The Instinct adds two more axes: a two-position chainstay flip-chip (437 mm or 447 mm at size M) and a reach-adjust headset with -5/0/+5 mm cups. Combined, NSMB counts 48 distinct geometry permutations on the Instinct — making it one of the most tunable trail bikes on the market.

The Element only has RIDE-4. Simpler, but less to dial in if you want to fine-tune the bike to local terrain.

05Can I run the Element as a more aggressive trail bike?

Within limits. Reviewers (and Rocky Mountain themselves) note the Element's frame can take a 140 mm fork and beefier tires to push it more toward trail use — many longtime owners do exactly this. But the rear end is locked at 120 mm, the head angle still sits at 65°, and the Maxxis Rekons must go.

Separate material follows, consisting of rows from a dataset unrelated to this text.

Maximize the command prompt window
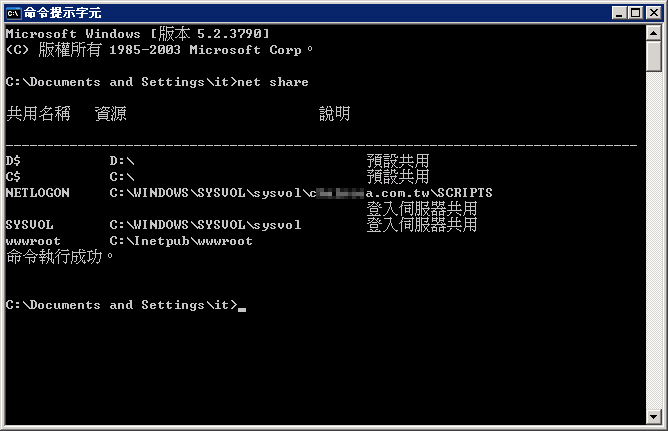 (x=635, y=13)
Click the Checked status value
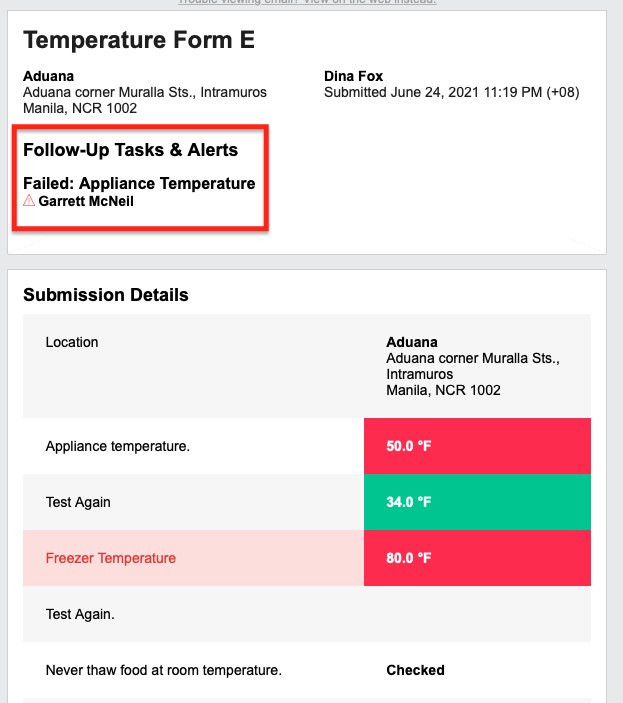The height and width of the screenshot is (703, 623). point(415,670)
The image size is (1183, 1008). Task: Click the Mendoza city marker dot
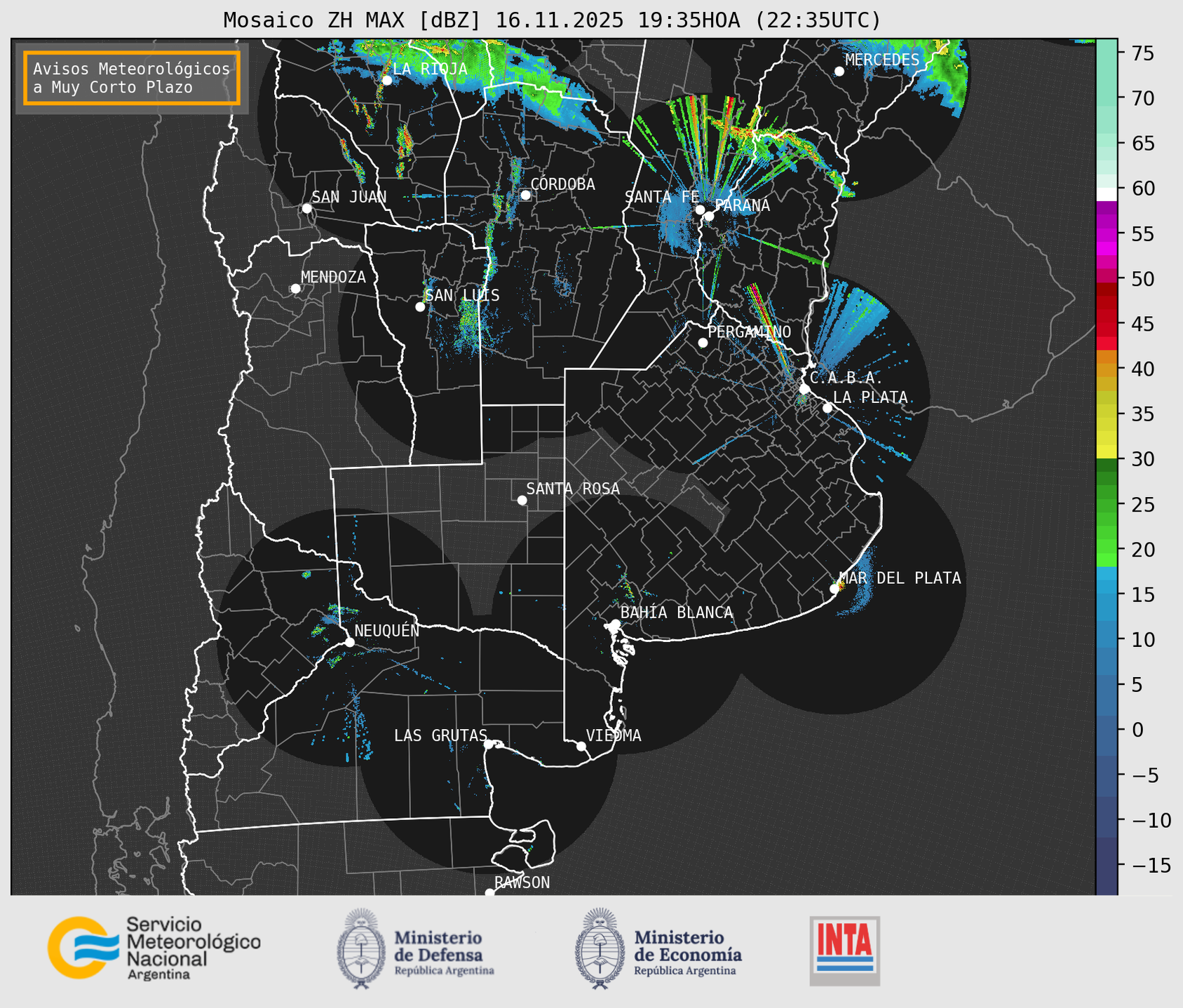tap(295, 289)
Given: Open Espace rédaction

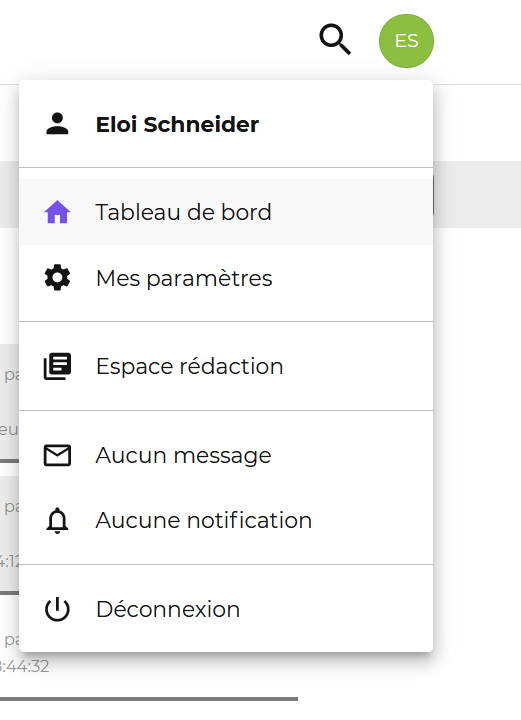Looking at the screenshot, I should 226,366.
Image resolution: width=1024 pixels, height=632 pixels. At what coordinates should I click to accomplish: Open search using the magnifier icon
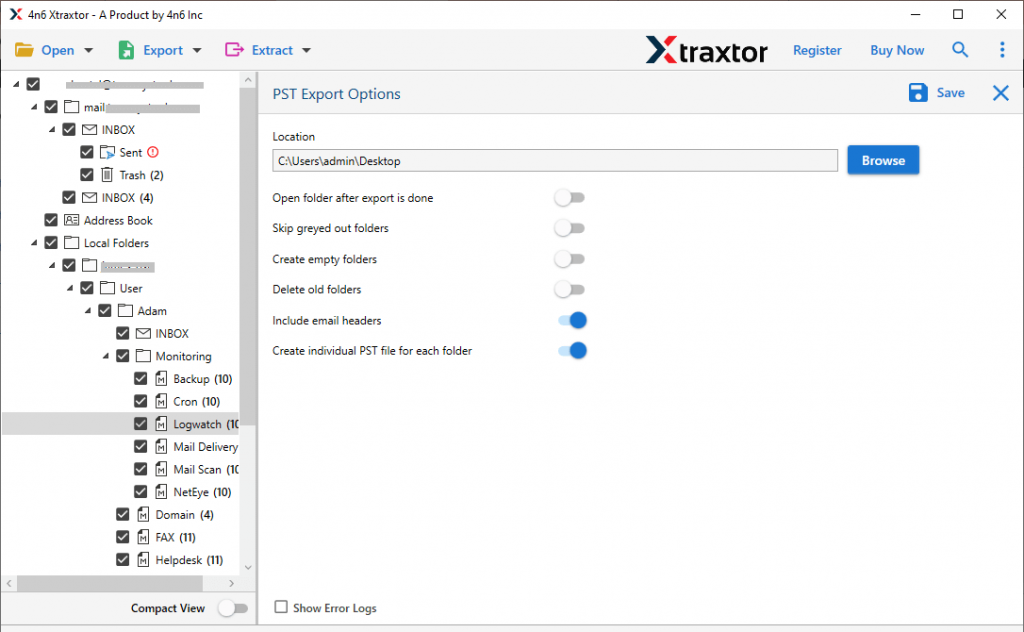click(x=959, y=49)
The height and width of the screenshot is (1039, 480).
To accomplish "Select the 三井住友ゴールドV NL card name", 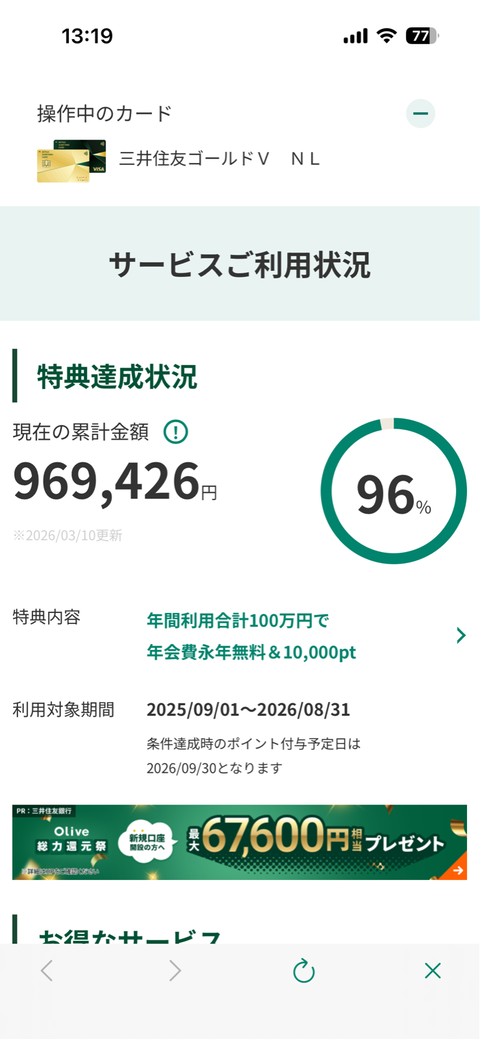I will coord(219,159).
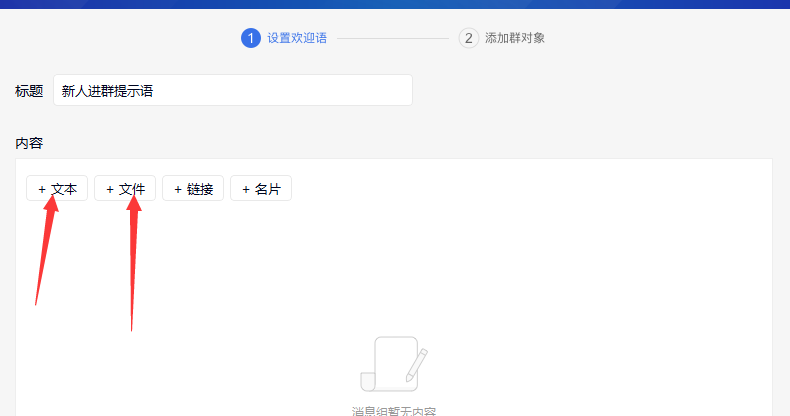Click the blue header bar at top

(x=395, y=4)
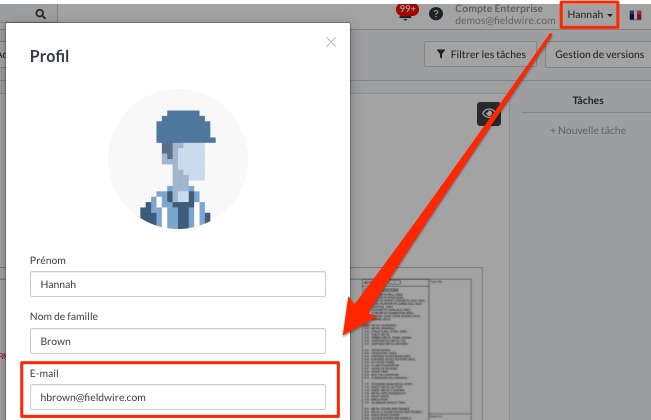Toggle the eye visibility icon

[x=488, y=114]
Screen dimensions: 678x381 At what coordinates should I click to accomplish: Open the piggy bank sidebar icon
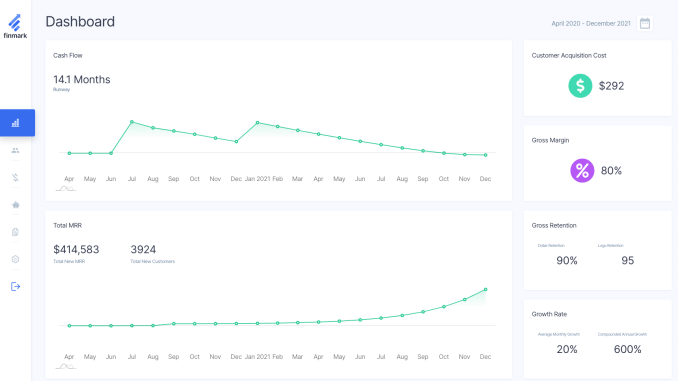tap(16, 205)
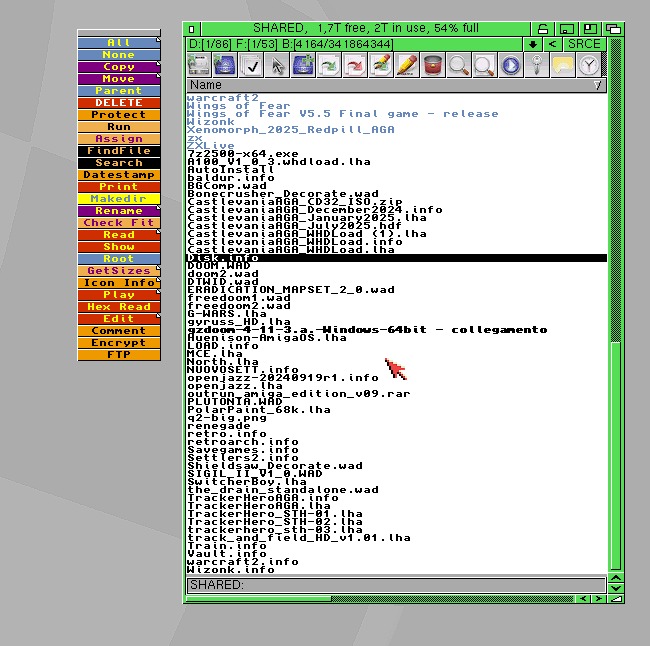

If you find yourself doing this from day one, the Instinct is what you actually want — buying it from the start saves you a fork swap, a tire swap, and probably a brake swap.

06Why does the Instinct C70 cost less than the Element C70?

Mostly because the Instinct has a much wider build ladder ($3,399 alloy through $9,449 flagship), so the C70 sits further down the carbon range. Both editor's-pick C70 builds get SRAM GX Eagle Transmission, but the Instinct C70 is listed at $5,499 while the Element C70 is $6,999.

The Element C70 includes a Fox 34 Performance Elite fork and a higher-spec Fox SIDLuxe rear shock matched to its XC intent, while the Instinct C70 ships with the burlier Fox 36 Performance Elite GRIP X and a Float X rear shock. Different price, different bike.

07Are there known durability or QC concerns?

Both frames use a press-fit bottom bracket, which several reviewers flag as a long-term creak risk.

The previous Element generation had a documented issue with seat-stay pivot bearings ovalizing the carbon frame — Rocky Mountain confirmed in NSMB comments that the 2025 Element's new flex-stay design eliminates that pivot entirely, and the remaining bearings are now pressed into bonded alloy sleeves. A real fix.

For the Instinct, the most consistent complaint across reviews isn't structural — it's frame noise from cable rattle. Both bikes use the DT Swiss 370 rear hub on the C70 builds, which has slow engagement and is the most common upgrade target.

08Does Rocky Mountain's bankruptcy affect either bike?

Yes — worth knowing. Rocky Mountain entered bankruptcy protection and restructuring in late 2024, which has been flagged in NSMB and Singletracks reviews as a real consideration around long-term parts availability and warranty support.

Both bikes carry Rocky Mountain's standard 5-year frame warranty. The brand's staff have publicly reassured customers, but the situation is fluid. If long-term support and resale matter to you, factor it in — and consider buying through a strong local dealer rather than online.